# WHAT TO DO:
Word for word, copy the line that contains "This screenshot has" and each line after it in the data below. Pictures stay out of the copy.

# DATA LISTING:
*** Block opens ***

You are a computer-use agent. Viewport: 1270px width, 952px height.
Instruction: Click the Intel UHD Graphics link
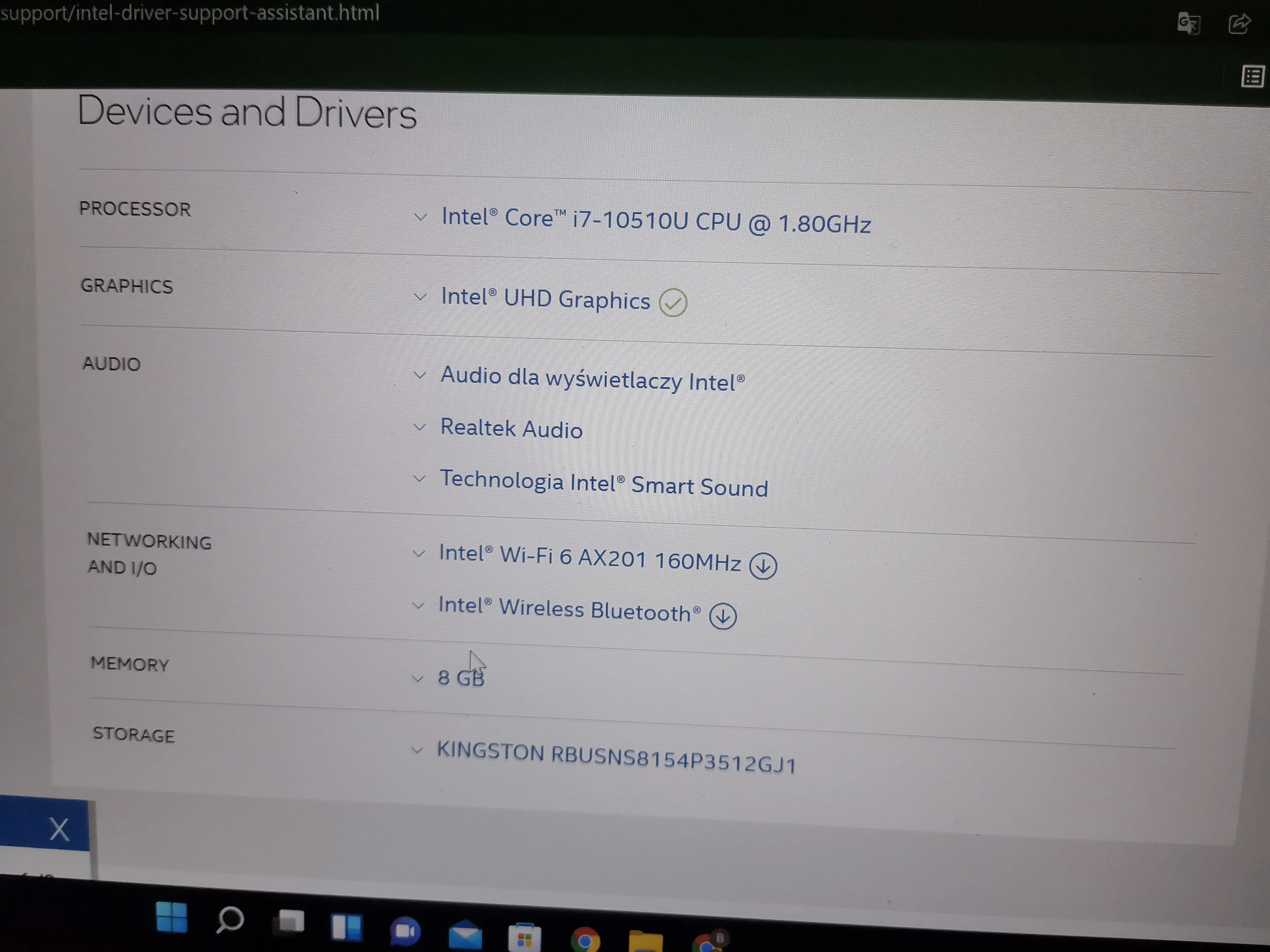pos(545,299)
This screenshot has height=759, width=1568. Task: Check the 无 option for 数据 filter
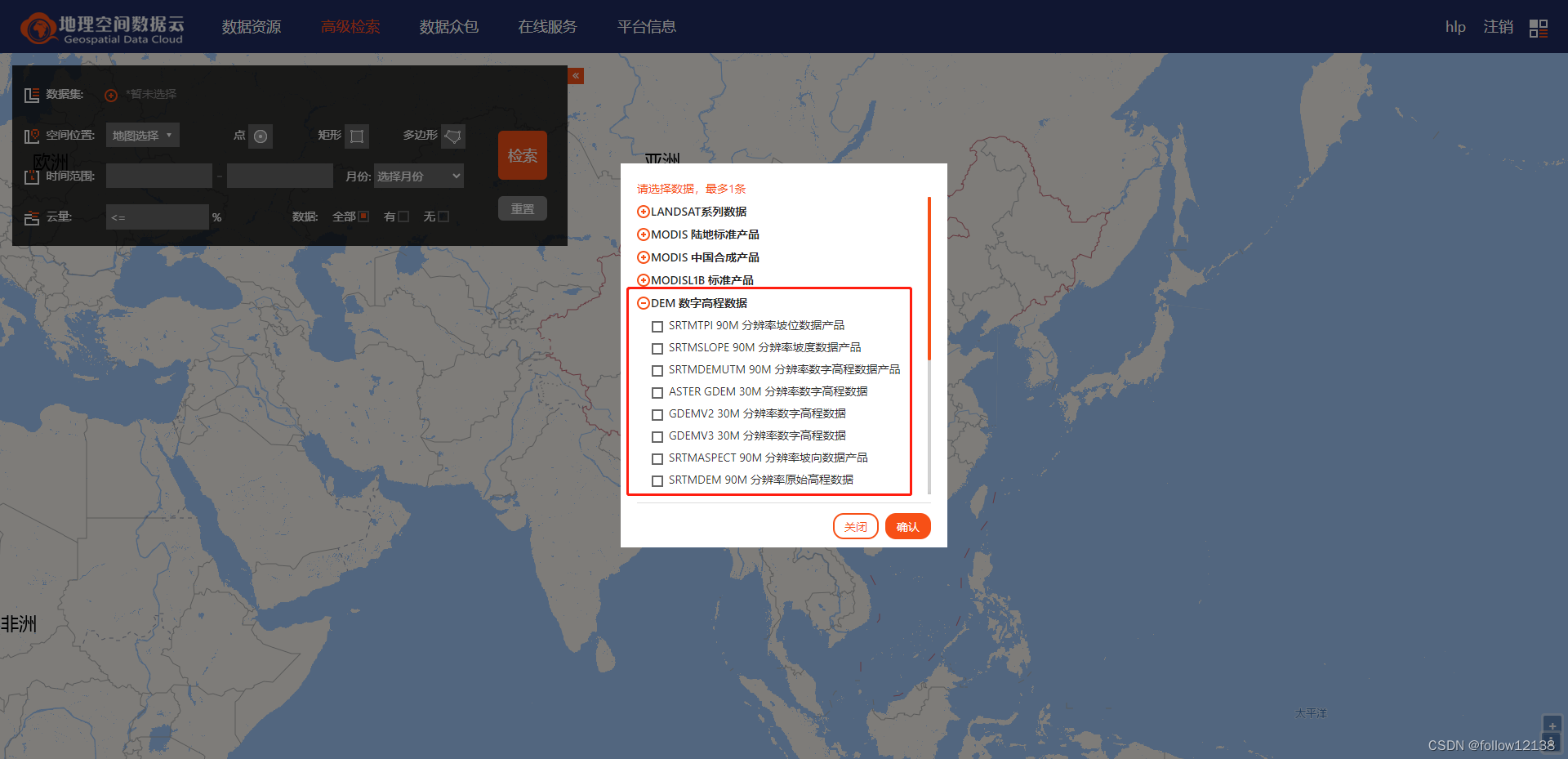pyautogui.click(x=443, y=216)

*** Block closes ***

# ANSWER TO THIS TASK:
This screenshot has height=759, width=1568. Task: Check the 无 option for 数据 filter
pyautogui.click(x=443, y=216)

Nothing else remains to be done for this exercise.